Observation: iOS Programming Is Hard
I’ve been up to my ears in iPhone and iPad programming lately. It’s been a few years since I’ve jumped to a new platform, a new language, and a new framework all at once. Of course, scads of developers and coders and students have been doing the same thing in the last two years.
- Cocoa Touch, the framework, is remarkably nice and surprisingly easy to learn.
- There are lots of books to help you get started. Most aspire to be more accessible to beginners than the Apple documentation.
- Apple’s documentation remains the best resource for people who know what they’re doing – people with an adequate computer science background. If you’re old enough to remember Petzold, this will come as a surprise.

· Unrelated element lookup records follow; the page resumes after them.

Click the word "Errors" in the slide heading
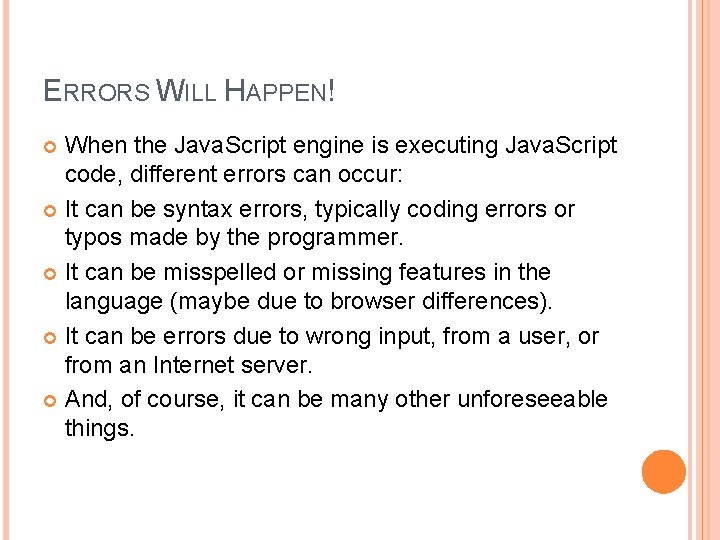This screenshot has height=540, width=720. point(97,93)
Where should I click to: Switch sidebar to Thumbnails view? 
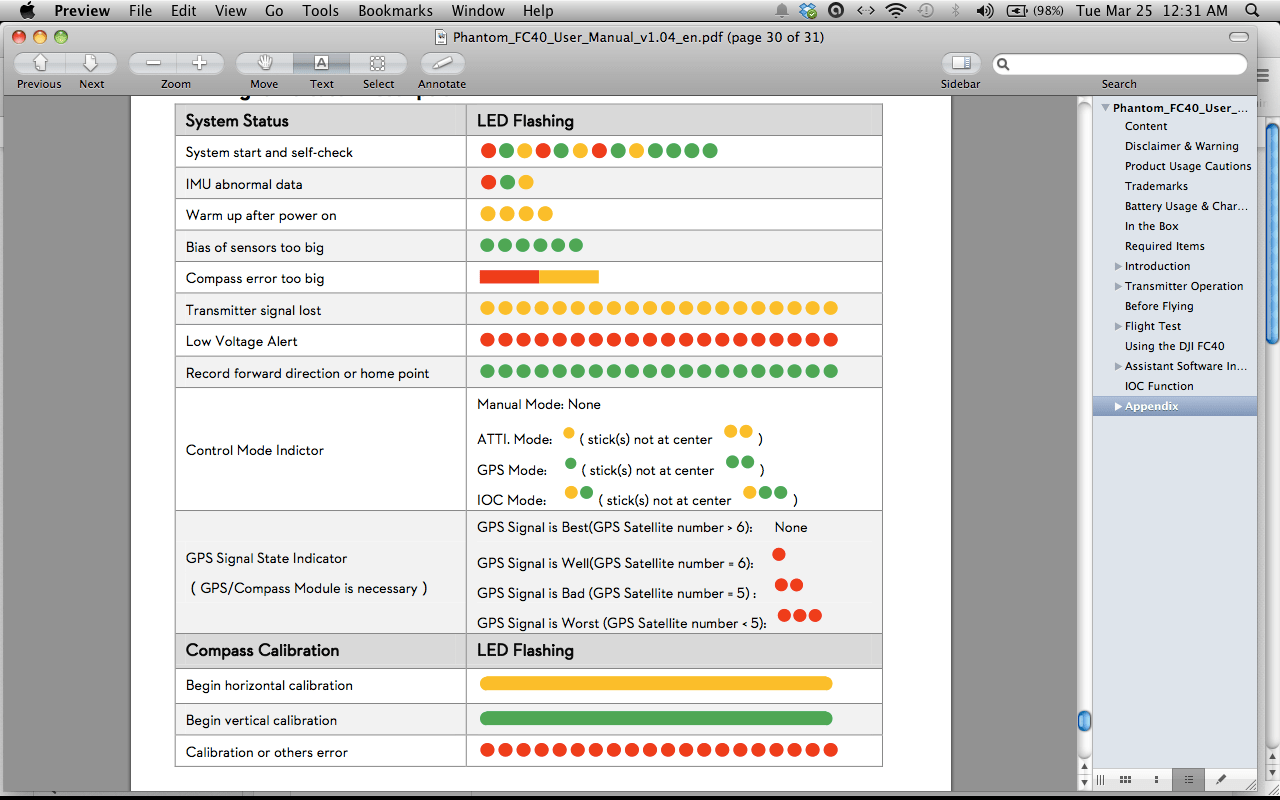pos(1100,779)
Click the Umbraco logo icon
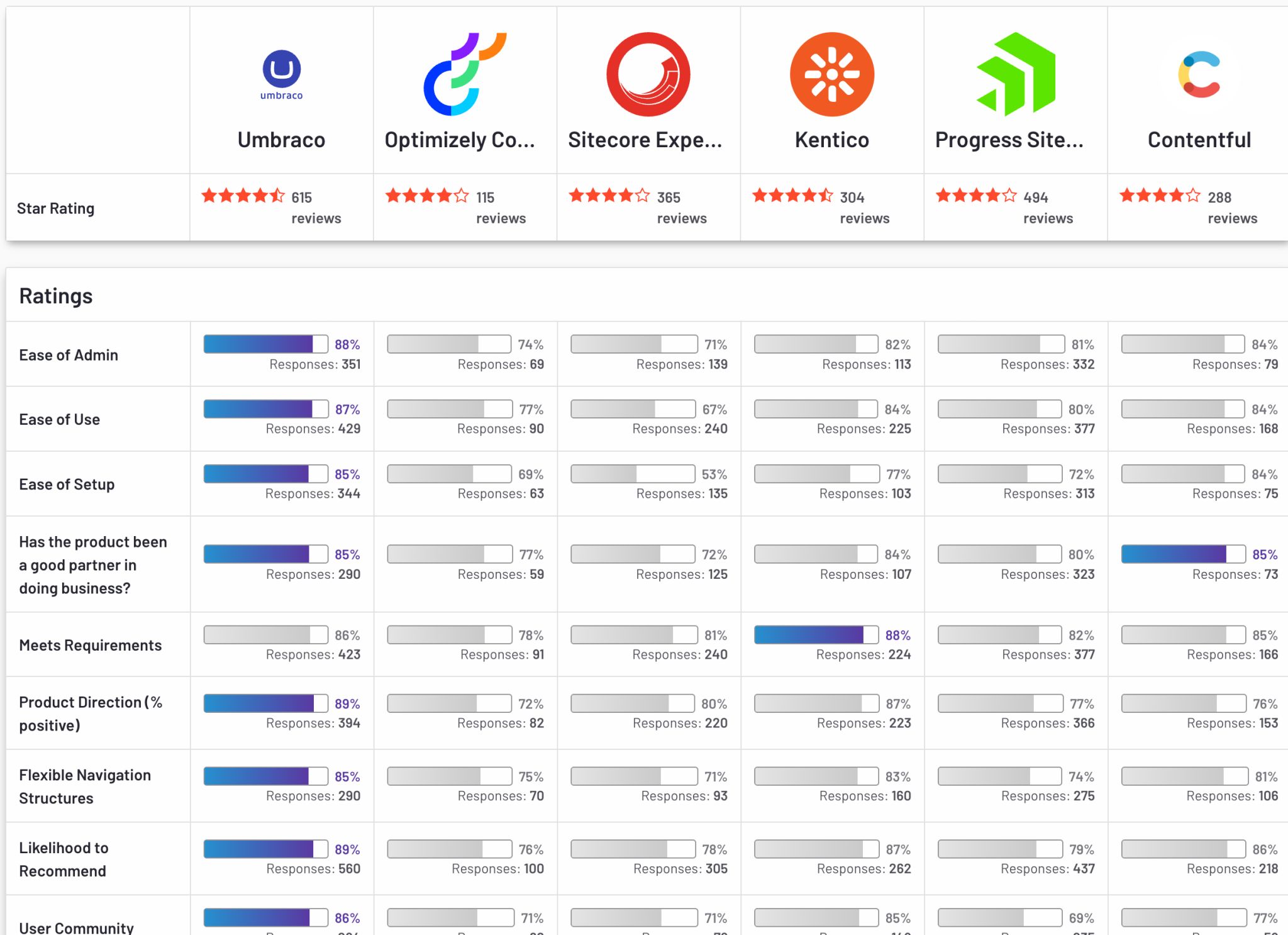The image size is (1288, 935). coord(281,74)
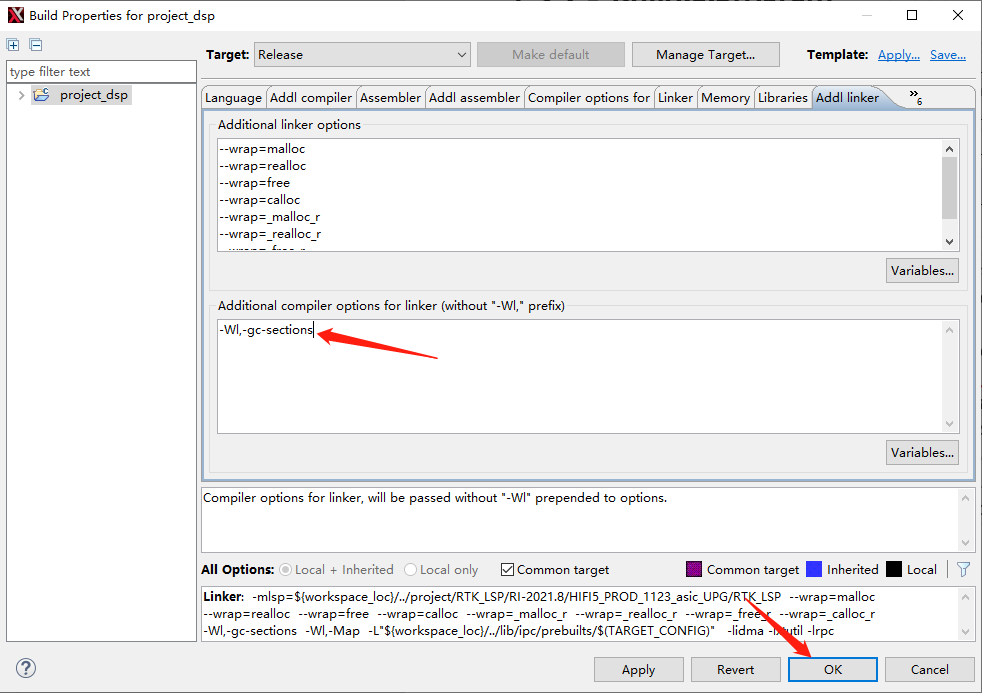Click the filter funnel icon beside Local
Viewport: 982px width, 693px height.
tap(963, 569)
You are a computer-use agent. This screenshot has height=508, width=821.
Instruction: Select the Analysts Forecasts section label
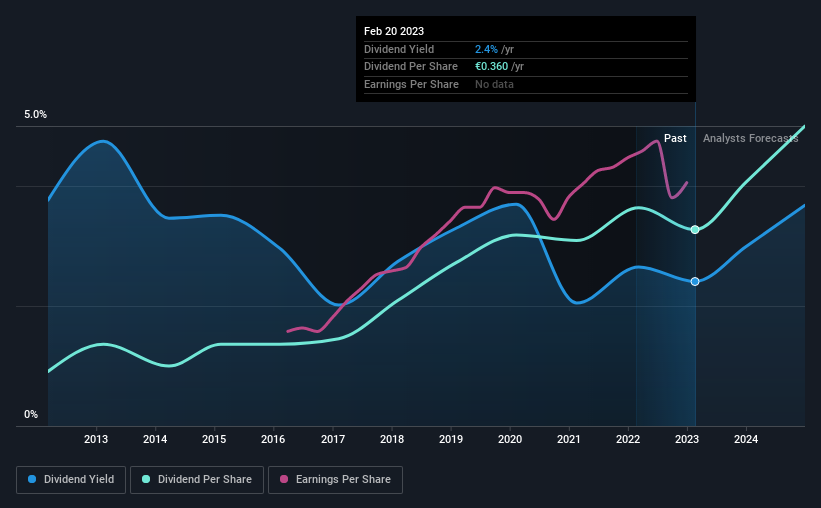[x=750, y=138]
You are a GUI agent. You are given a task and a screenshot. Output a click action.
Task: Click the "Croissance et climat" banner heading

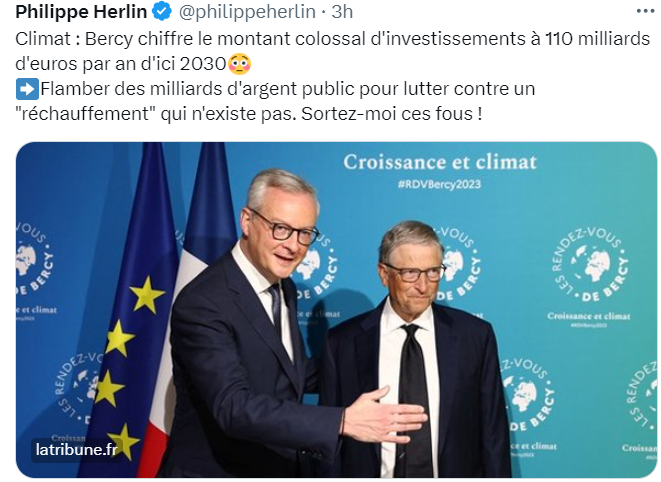point(440,162)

- Apple’s documentation is too elementary. It tends to avoid useful terms that everyone learns in elementary CS courses. Not everyone, admittedly – I never managed to take any courses. But there aren’t that many old autodidacts like me around the business anymore, and even I can manage to read “call by reference” without bursting into tears.
- iOS does a remarkable job of hiding its constraints. It’s not easy to know, for example, how much memory you have, or how much you can ask for. You’re encouraged to allocate objects with abandon. It feels like it’s running on a big machine, and the processor does not feel slow.
- I expected to want FORTH (or something like it), the language best suited to doing difficult tasks in constrained environments. I don’t.
- Between the pattern-aware framework and tricky memory management, iOS programming has got to be really hard for untrained programmers. I suspect a lot of programs out there simply leak memory left and right and hope for the best. I have no idea how non-technical folk go about hiring iOS programmers; it must be ugly.
- Many aspects of Objective-C seem awkward, and they are rendered more unpleasant for want of a defense. Why is there no overloading of methods? Why don’t braces create a new variable scope? Are @private methods useful now that we have @interface foo(), or are they just a leftover? It would be nice to read a rationale, and to know what the authors were (and are) thinking.
- I'm often tempted to bridge to something from STL or BOOST . Are the Core Foundation containers adequate substitutes? When is the unsighliness of the bridge class worth undertaking?
- What, really, are the drawbacks of Objective C++, anyway?